The novel was written as a stand-alone crime novel, but when Westlake turned it in, his editor told him that if he would rewrite the ending so that Parker escaped, he would be willing to publish up to three books a year about Parker. Though Westlake was not able to keep up that level of productivity, he did go on to write 23 more Parker novels over the next 46 years.

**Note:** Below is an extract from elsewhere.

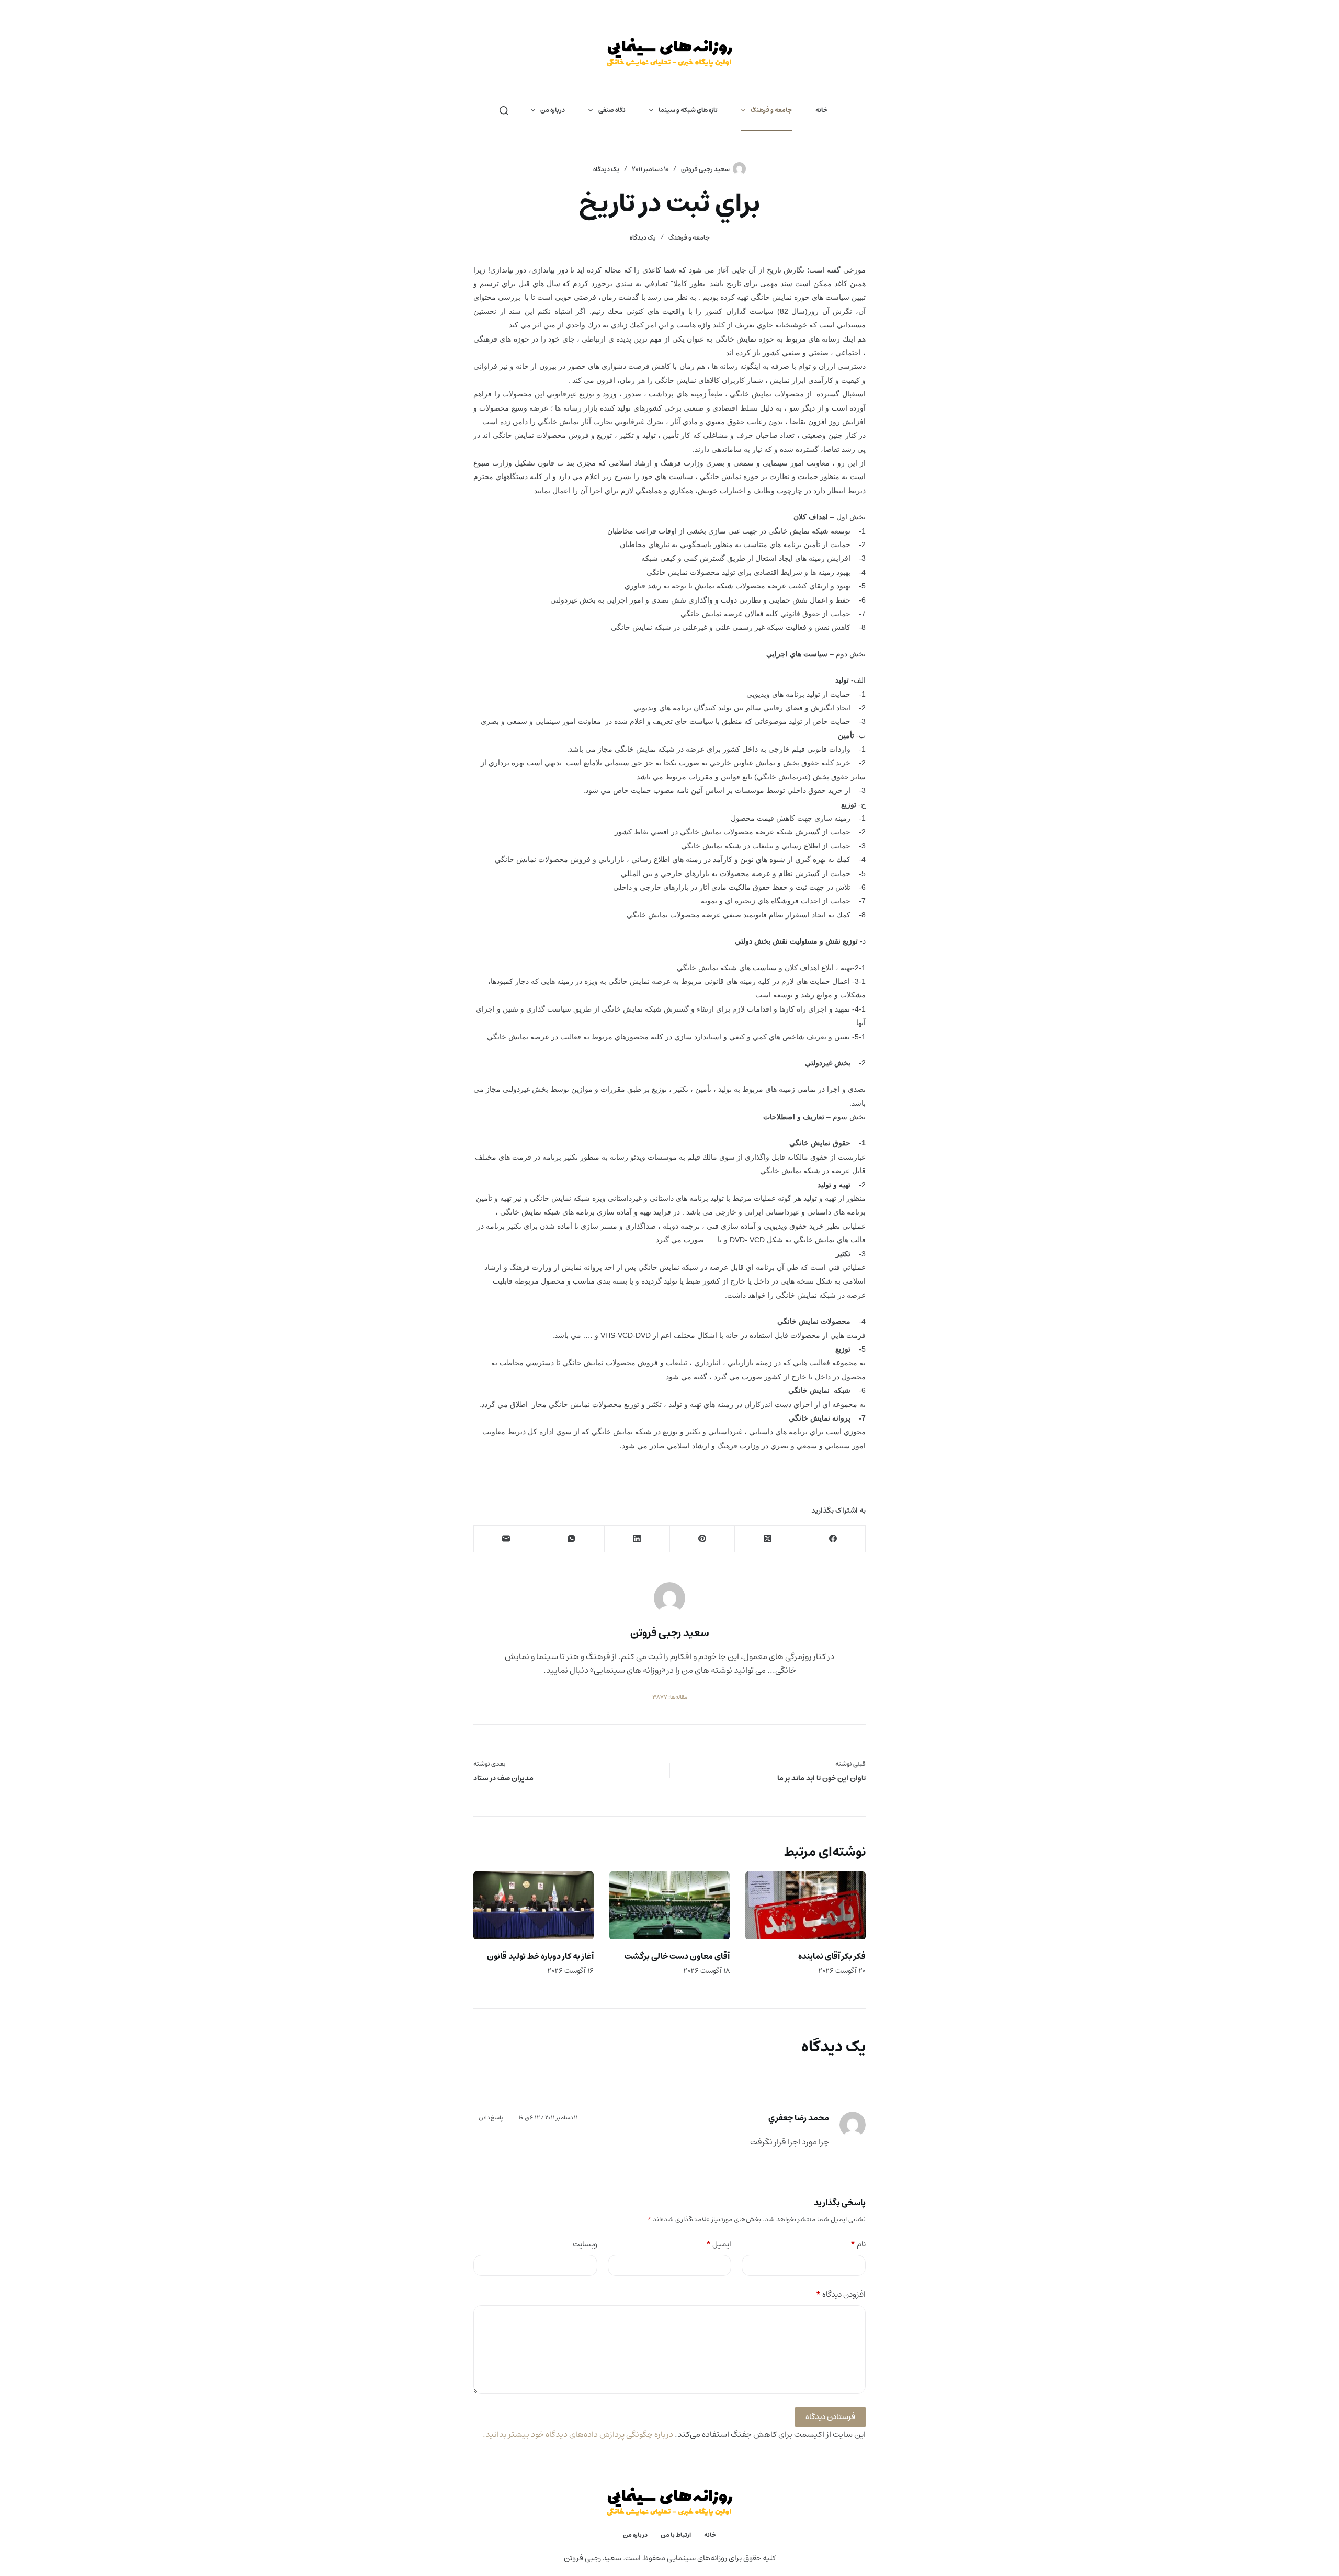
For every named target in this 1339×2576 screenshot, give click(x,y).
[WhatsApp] (571, 1539)
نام (858, 2244)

The Hunter was re-issued by the University of Chicago Press in August 2008. The first hardcover edition, with illustrations by Darwyn Cooke, appeared from IDW in 2014.

==In other media==
===Film===
It was the basis for three feature films:
- John Boorman's Point Blank (1967), starring Lee Marvin
- Brian Helgeland's Payback (1999), starring Mel Gibson
- Shane Black's Play Dirty (2025), starring Mark Wahlberg

Other appearances of the "Parker" character include:
- Gordon Flemyng's The Split (1968), starring Jim Brown is based on the 1966 novel The Seventh
- John Flynn's The Outfit (1973), starring Robert Duvall is based on the 1963 novel The Outfit
- Taylor Hackford's Parker (2013), starring Jason Statham is based on the 2000 novel Flashfire

===Comics===
The book was adapted as a graphic novel by artist Darwyn Cooke in 2009 as Richard Stark's Parker: The Hunter.